→ **Work to complete**:
1 > Reproduce the part of the passage on trade unions starting with "But ignoring how" and going on through "prepared to listen.", word for word.
2 > Write the next part of the passage on trade unions, picking up after its final sentence.

Imagine asking 1992's most optimistic union leader their wildest dreams for
a decade's time. I would guess their list would include full employment, a
steady growth in living standards, a big boost to public spending on public
services, a national minimum wage, legal rights to union recognition and
signing up to social Europe. Many wise old heads would have deemed such a
list nothing short of fanciful.
Yet while we may be short of achieving full employment in every part of the
country, the rest of that list has all been achieved. And not even the
starriest-eyed in 1992 would have predicted that we would be on the brink of
giving every employee in medium and large companies rights to be
collectively consulted about major business strategy, as we will when the
European directive is introduced into UK law. Nor that everyone at work
would have the right to be accompanied by a union officer when they have a
grievance or face a disciplinary charge.
So if everything is so good, why is it so bad? Unions have got into some bad
habits, which we must try and break. We are too ready to pocket our gains,
downplaying them in the hope that this will make it more likely that we will
win more. And more certainly needs to be done to protect people from
exploitation, discrimination, low pay, poverty, job insecurity and long
hours.
But ignoring how much we have achieved is now bad tactics. It is just as
likely to trigger a reaction that goes "however much unions win, the
government is never given political credit - so why do more?" Pretending
that we never win anything is also rotten marketing. Why should new members
be attracted to a movement that brands itself a failure? And sometimes the
louder people shout, the less others are prepared to listen.

→ **Extracted information**:
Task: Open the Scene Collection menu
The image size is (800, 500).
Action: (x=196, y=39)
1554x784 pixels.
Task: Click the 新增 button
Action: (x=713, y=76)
* * *
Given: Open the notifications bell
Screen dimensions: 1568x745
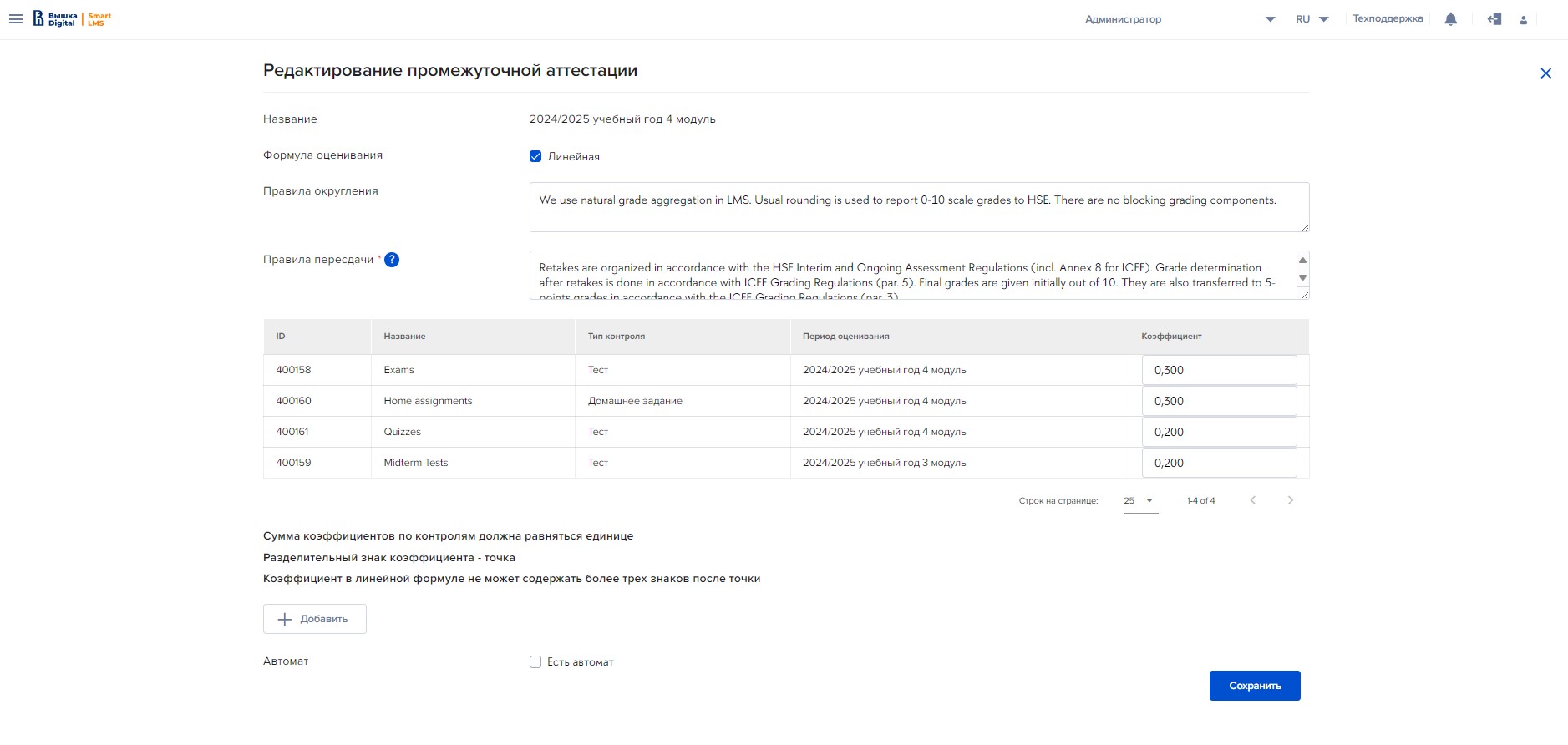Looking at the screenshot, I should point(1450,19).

→ **Replies**:
1 >
But ignoring how much we have achieved is now bad tactics. It is just as
likely to trigger a reaction that goes "however much unions win, the
government is never given political credit - so why do more?" Pretending
that we never win anything is also rotten marketing. Why should new members
be attracted to a movement that brands itself a failure? And sometimes the
louder people shout, the less others are prepared to listen.

2 >
But government is not blame-free either. Of course, Labour needed a new, and
much broader, coalition after its 1980s disasters. It rightly wanted a new
relationship with business, and needed to reach out to voters who had never
voted Labour. Over-identification with unions was seen as part of the
problem. But while what needed changing was clear, what should replace it is
not so obvious. I do not think for one moment that party leaders now think
that a Labour government can succeed without a union base as part of its
coalition. But whether they have a positive and clear view of the union role
is less clear.
Unions are too often seen as a problem of political management. Hence the
periodic calls for more people able to "speak union" to be appointed to
government. This is not the point. There is no great mystery about union
concerns, or some special union language to be learned or deals to be fixed.
What is needed is action on real workplace concerns. Private sector
involvement in public services would be less corrosive if the government
made clear, as in Scotland, that it will never be driven by contractors
cutting the conditions of often low-paid public service staff. We have been
promised action on this for some time, but progress has been glacial. The
two-tier workforce is already a reality, and threatens to grow.
An end to undercutting would be no threat to the New Labour project.
Protecting low-paid workers would not lose votes; indeed, it would help keep
them. Responsible business would welcome a level playing field.
Strong support for manufacturing, a renewed vision for fairness at work
centred on new information and consultation rights, and a drive to deliver
partnership in managing change in public services would all begin to ease
some of the tensions between us. A resolution of the fire dispute is badly
needed, too.
In turn, unions should perhaps be a little less focused on the government.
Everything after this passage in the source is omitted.